● **TASK BRIEF**
Exact wording is needed for every line from the one holding "You are a computer-use" to the end of the records below; write those lines out and omit the pictures.

Stored dataset items
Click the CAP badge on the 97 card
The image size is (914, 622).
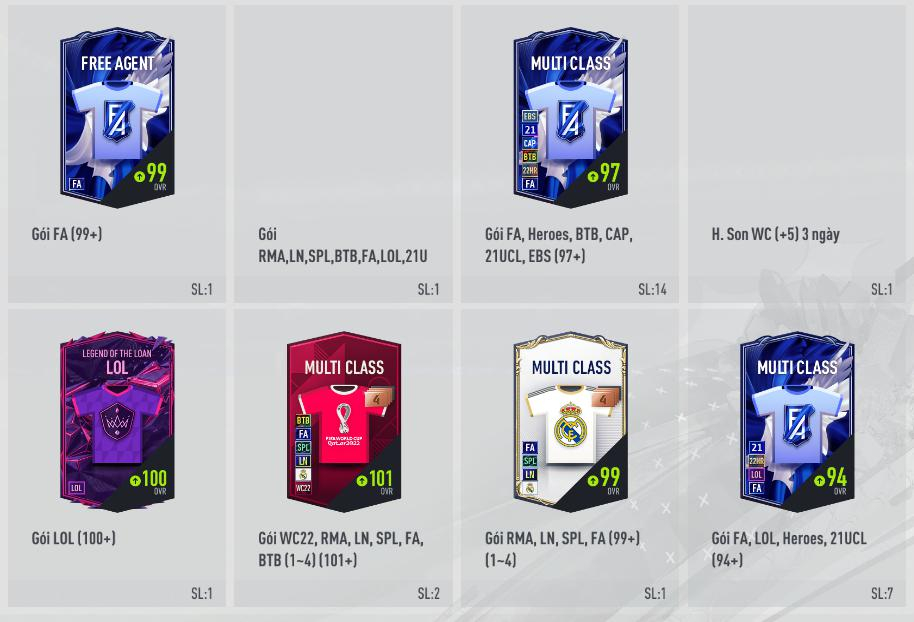(x=529, y=143)
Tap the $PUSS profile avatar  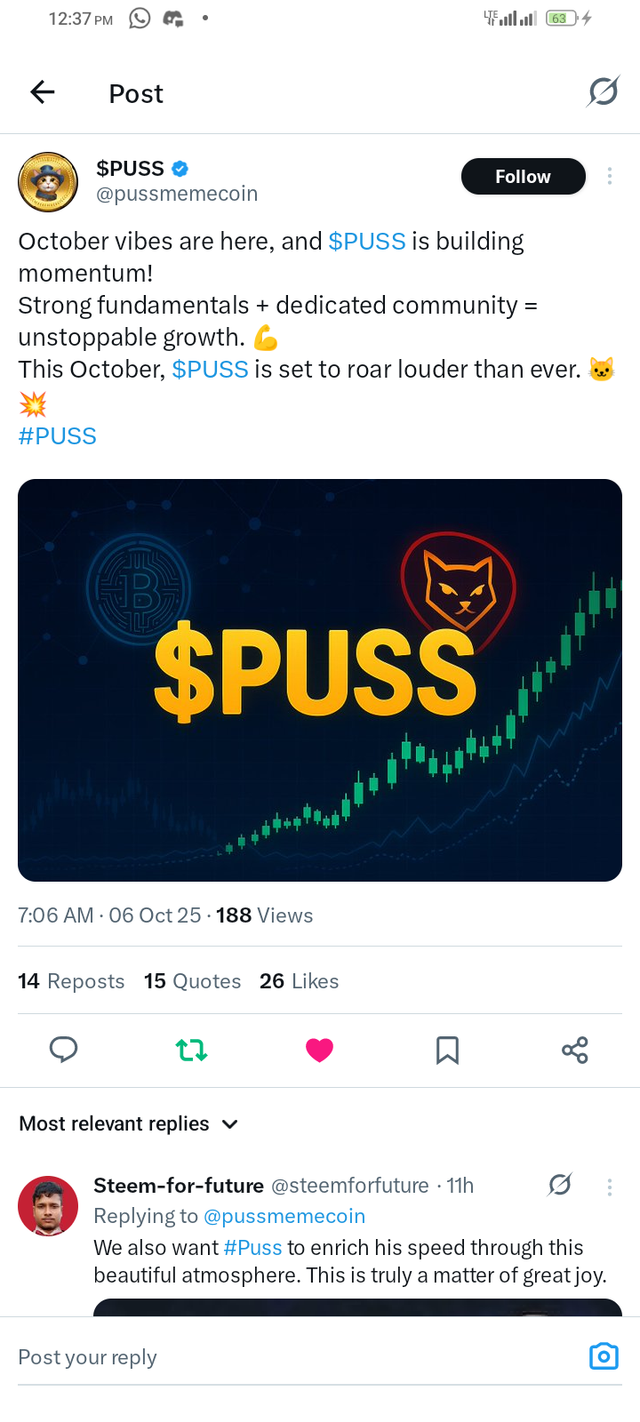tap(48, 181)
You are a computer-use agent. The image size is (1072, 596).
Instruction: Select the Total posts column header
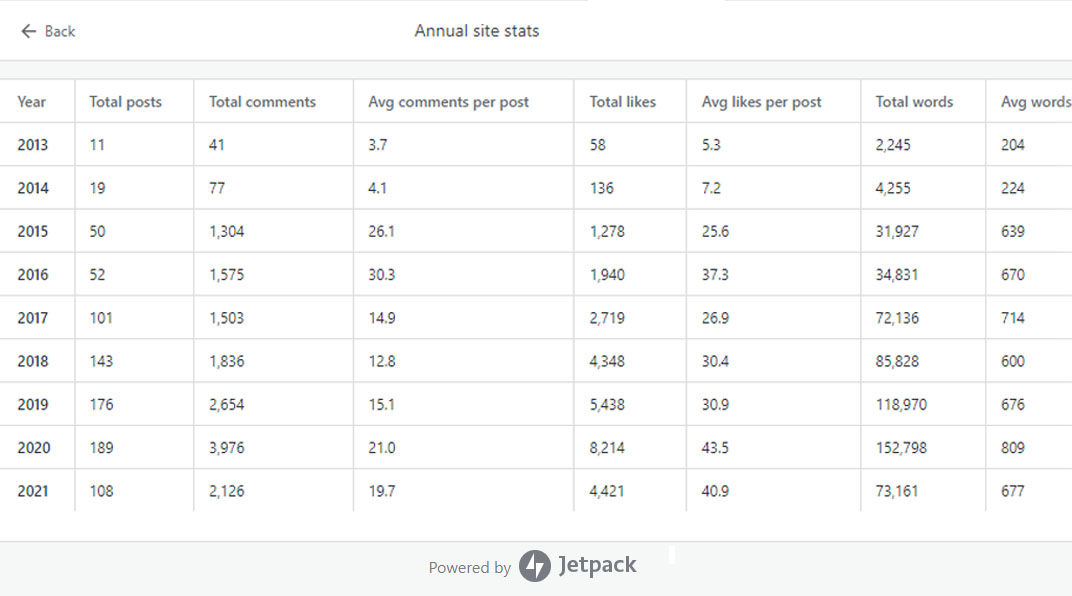point(125,102)
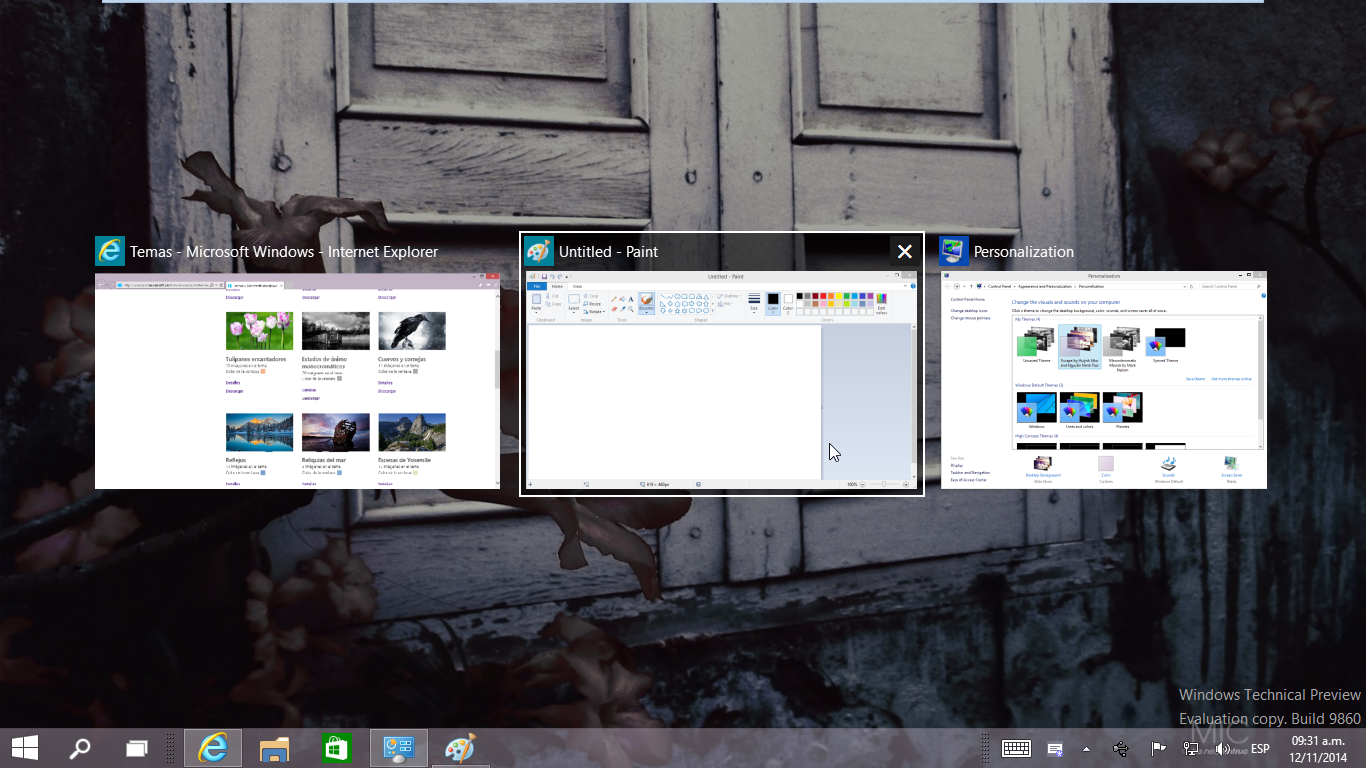Click the Search magnifier on the taskbar
The height and width of the screenshot is (768, 1366).
click(x=80, y=748)

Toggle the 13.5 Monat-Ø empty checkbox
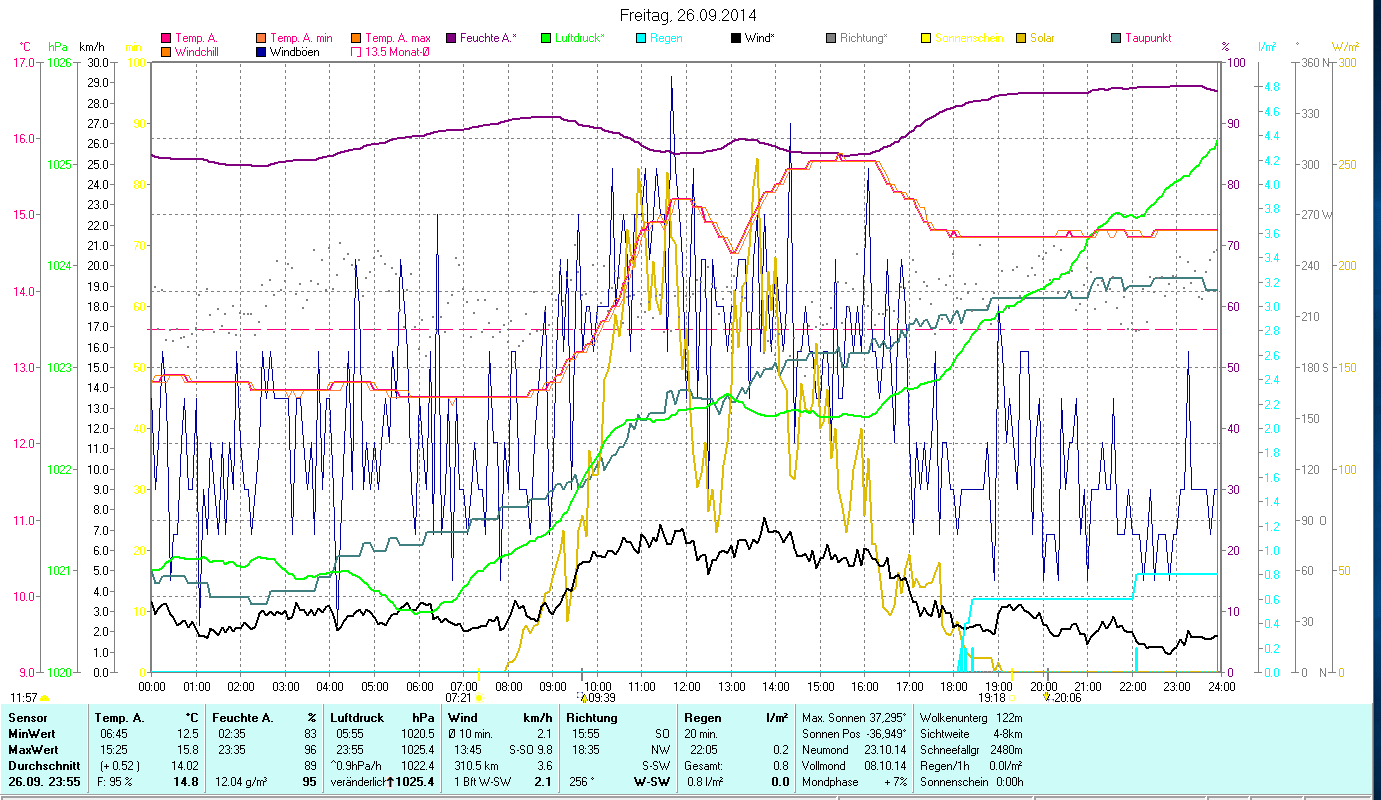pos(356,52)
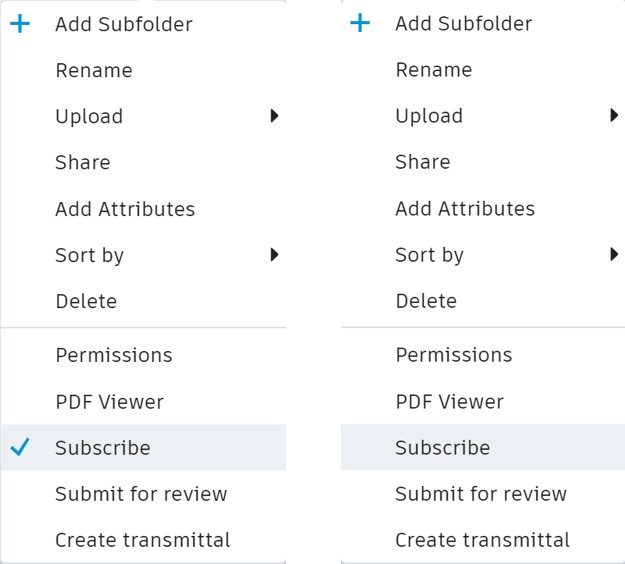Expand the Upload submenu arrow in the left menu
The width and height of the screenshot is (625, 564).
(274, 116)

● **RESULT OF THE EXERCISE**
You are a computer-use agent. The image size is (1072, 596).
Instruction: Select the Total posts column header
point(125,102)
Click the Search magnifier on the taskbar
The height and width of the screenshot is (768, 1366).
click(x=80, y=748)

Toggle the 13.5 Monat-Ø empty checkbox
pos(356,52)
Expand the Upload submenu arrow in the left menu
The width and height of the screenshot is (625, 564).
(274, 116)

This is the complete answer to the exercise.